Internal Seminar: Gioia Unit and De Schutter Unit

Date

Friday, January 9, 2015 - 17:00 to 18:00

Location

B250

Description

Join us for January's first Internal Seminar Series on Jan. 09, from 17:00 to 18:00 in B250. This month's seminars feature the Continuum Physics Unit (Gustavo Gioia) and the Computational Neuroscience Unit (Erik De Schutter).

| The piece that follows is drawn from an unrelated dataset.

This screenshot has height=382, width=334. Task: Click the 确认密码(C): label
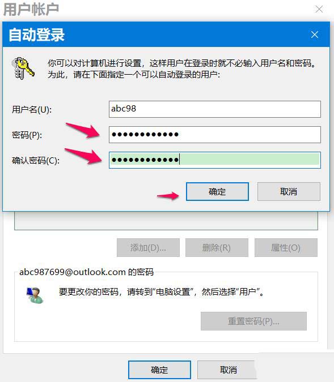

Continuum Physics Unit (Gustavo Gioia)

Speaker : Gustavo Gioia

Title : Potholes

Abstract : There is a sand-bedded pothole at the foot of Taa Falls, northern Okinawa. That pothole is a favorite spot of summer bathers and revelers. It is also a reduced-size version of larger potholes (variously known as scour trenches, scour pits, blue holes and crevasse lakes) which have long been of concern to hydraulic engineers, hydrologists, geomorphologists and planetary scientists. Regardless of size, a pothole forms where a turbulent flow attains a state of equilibrium with an erodible granular bed. In this talk we use dimensional analysis and similarity methods to derive a theoretical formula for the depth of a pothole. Whereas empirical formulas, of which there are several, contain numerous free exponents, the theoretical formula contains only one, the ``similarity exponent.'' We also show that the similarity exponent can be determined via the phenomenological theory of turbulence, which to our knowledge has never been exploited in prior research on potholes. Our findings are in good accord with, and shed new light upon, experimental data on potholes. What is more, our findings suggest that the phenomenological theory could help develop a physical understanding of bridge pier-induced erosion, mine burial and other processes akin to pothole formation. This research was carried out in collaboration with the Fluid Mechanics Unit and with Fabian Bombardelli of the University of California, Davis.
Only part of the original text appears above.